All entries are to be copied exactly, with pictures removed.

EXERCISE MATERIALS section start

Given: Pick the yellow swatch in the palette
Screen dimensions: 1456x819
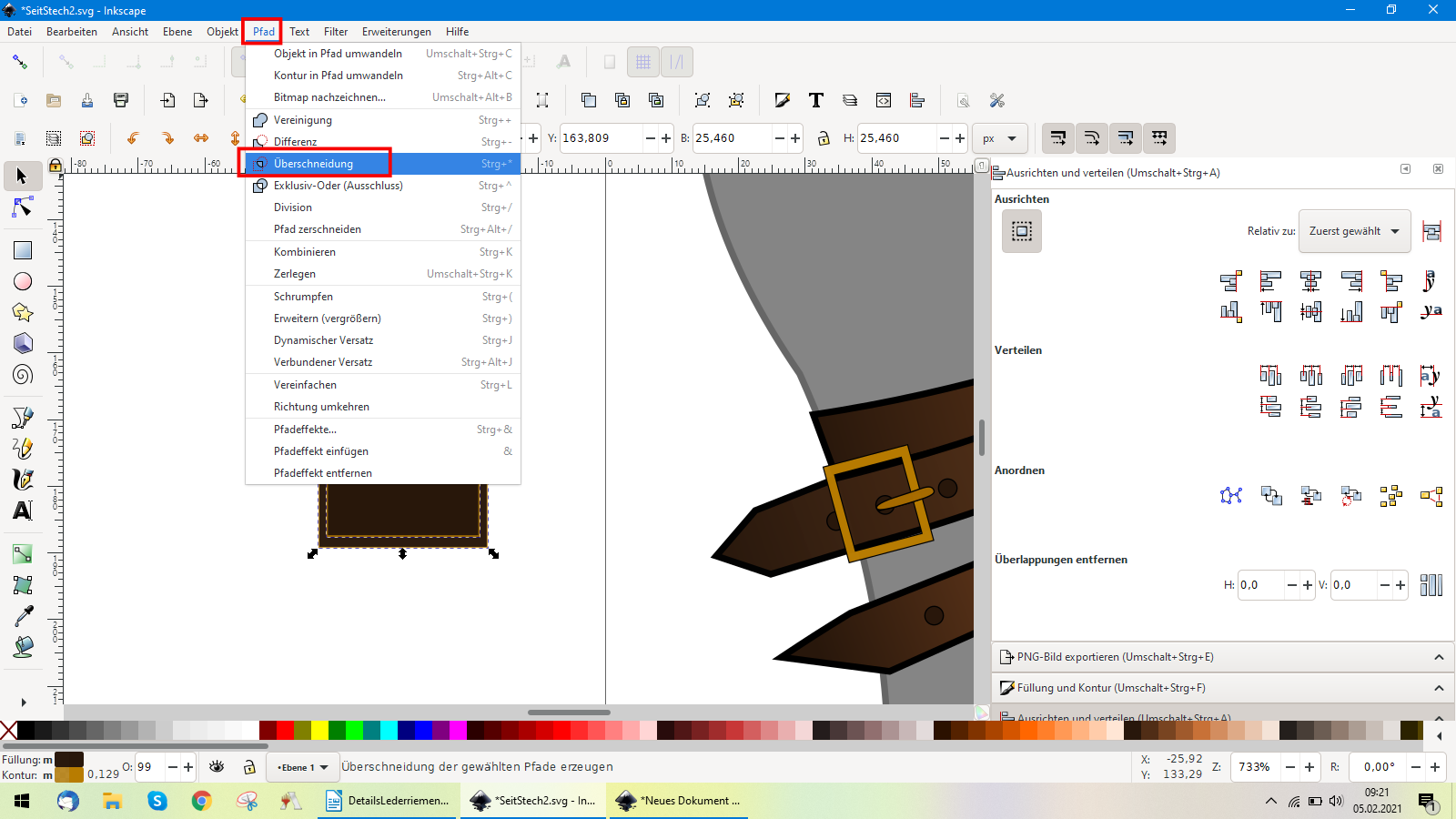Looking at the screenshot, I should (319, 730).
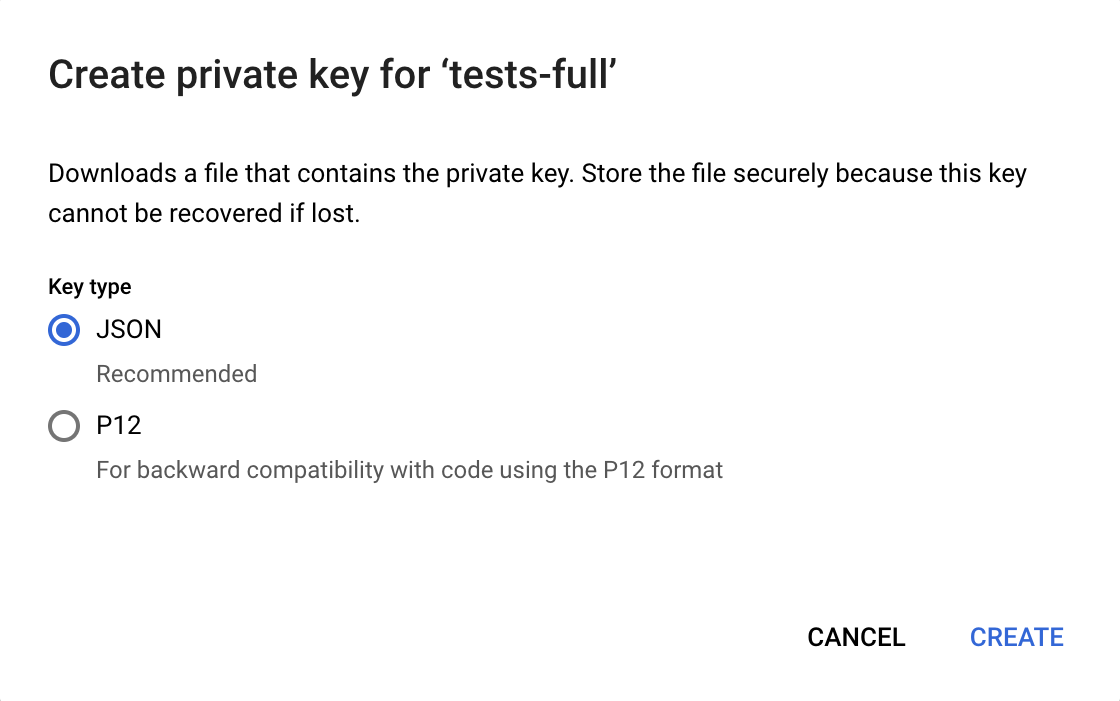Click 'Store the file securely' sentence

704,174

EXERCISE MATERIALS section end

**REPLY TO THE TASK**:
Given: Pick the yellow swatch in the palette
Screen dimensions: 1456x819
Looking at the screenshot, I should (319, 730).
Click 'Store the file securely' sentence

704,174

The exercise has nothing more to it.